• [What is expected]
Transcribe every line of the records verbatim.

• [Excerpted data]
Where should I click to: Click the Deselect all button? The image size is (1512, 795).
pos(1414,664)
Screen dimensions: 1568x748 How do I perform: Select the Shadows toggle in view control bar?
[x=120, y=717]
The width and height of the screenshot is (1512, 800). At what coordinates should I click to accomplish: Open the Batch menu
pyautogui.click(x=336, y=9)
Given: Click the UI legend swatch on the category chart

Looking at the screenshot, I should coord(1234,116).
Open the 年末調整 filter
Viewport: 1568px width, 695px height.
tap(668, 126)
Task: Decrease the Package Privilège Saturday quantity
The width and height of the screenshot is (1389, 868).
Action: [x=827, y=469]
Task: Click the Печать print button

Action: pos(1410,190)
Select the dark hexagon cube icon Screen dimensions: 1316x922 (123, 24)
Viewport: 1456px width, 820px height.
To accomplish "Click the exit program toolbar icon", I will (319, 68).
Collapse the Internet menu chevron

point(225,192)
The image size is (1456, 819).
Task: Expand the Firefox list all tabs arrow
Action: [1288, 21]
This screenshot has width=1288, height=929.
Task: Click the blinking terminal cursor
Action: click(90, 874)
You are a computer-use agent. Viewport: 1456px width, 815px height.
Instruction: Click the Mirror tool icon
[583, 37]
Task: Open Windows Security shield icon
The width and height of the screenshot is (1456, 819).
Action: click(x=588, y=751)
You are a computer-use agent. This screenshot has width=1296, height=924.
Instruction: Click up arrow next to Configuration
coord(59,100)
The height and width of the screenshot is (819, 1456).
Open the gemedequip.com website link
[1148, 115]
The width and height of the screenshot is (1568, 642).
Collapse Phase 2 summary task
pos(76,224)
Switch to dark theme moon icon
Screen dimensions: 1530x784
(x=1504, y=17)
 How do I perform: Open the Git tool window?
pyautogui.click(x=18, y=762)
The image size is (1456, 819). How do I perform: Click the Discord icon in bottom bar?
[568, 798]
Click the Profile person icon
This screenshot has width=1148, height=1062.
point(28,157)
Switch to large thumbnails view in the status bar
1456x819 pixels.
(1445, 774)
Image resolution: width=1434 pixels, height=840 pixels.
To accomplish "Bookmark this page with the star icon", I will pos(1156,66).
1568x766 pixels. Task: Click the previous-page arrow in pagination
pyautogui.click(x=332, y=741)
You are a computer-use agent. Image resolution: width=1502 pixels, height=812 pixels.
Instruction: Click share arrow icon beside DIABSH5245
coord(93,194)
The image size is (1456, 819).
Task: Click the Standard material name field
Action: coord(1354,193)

• [Expected answer]
Where should I click to: Click the Deselect all button? The image size is (1512, 795).
pos(1414,664)
Screen dimensions: 1568x748 How do I perform: Select the Shadows toggle in view control bar?
[x=120, y=717]
The width and height of the screenshot is (1512, 800). At what coordinates should I click to accomplish: Open the Batch menu
pyautogui.click(x=336, y=9)
Given: Click the UI legend swatch on the category chart

Looking at the screenshot, I should coord(1234,116).
Open the 年末調整 filter
Viewport: 1568px width, 695px height.
tap(668, 126)
Task: Decrease the Package Privilège Saturday quantity
The width and height of the screenshot is (1389, 868).
Action: [x=827, y=469]
Task: Click the Печать print button

Action: pos(1410,190)
Select the dark hexagon cube icon Screen dimensions: 1316x922 (123, 24)
Viewport: 1456px width, 820px height.
To accomplish "Click the exit program toolbar icon", I will (319, 68).
Collapse the Internet menu chevron

point(225,192)
The image size is (1456, 819).
Task: Expand the Firefox list all tabs arrow
Action: [1288, 21]
This screenshot has width=1288, height=929.
Task: Click the blinking terminal cursor
Action: click(90, 874)
You are a computer-use agent. Viewport: 1456px width, 815px height.
Instruction: Click the Mirror tool icon
[583, 37]
Task: Open Windows Security shield icon
The width and height of the screenshot is (1456, 819).
Action: click(x=588, y=751)
You are a computer-use agent. This screenshot has width=1296, height=924.
Instruction: Click up arrow next to Configuration
coord(59,100)
The height and width of the screenshot is (819, 1456).
Open the gemedequip.com website link
[1148, 115]
The width and height of the screenshot is (1568, 642).
Collapse Phase 2 summary task
pos(76,224)
Switch to dark theme moon icon
Screen dimensions: 1530x784
(x=1504, y=17)
 How do I perform: Open the Git tool window?
pyautogui.click(x=18, y=762)
The image size is (1456, 819). How do I perform: Click the Discord icon in bottom bar?
[568, 798]
Click the Profile person icon
This screenshot has width=1148, height=1062.
point(28,157)
Switch to large thumbnails view in the status bar
1456x819 pixels.
(1445, 774)
Image resolution: width=1434 pixels, height=840 pixels.
To accomplish "Bookmark this page with the star icon", I will pos(1156,66).
1568x766 pixels. Task: Click the previous-page arrow in pagination
pyautogui.click(x=332, y=741)
You are a computer-use agent. Image resolution: width=1502 pixels, height=812 pixels.
Instruction: Click share arrow icon beside DIABSH5245
coord(93,194)
The image size is (1456, 819).
Task: Click the Standard material name field
Action: coord(1354,193)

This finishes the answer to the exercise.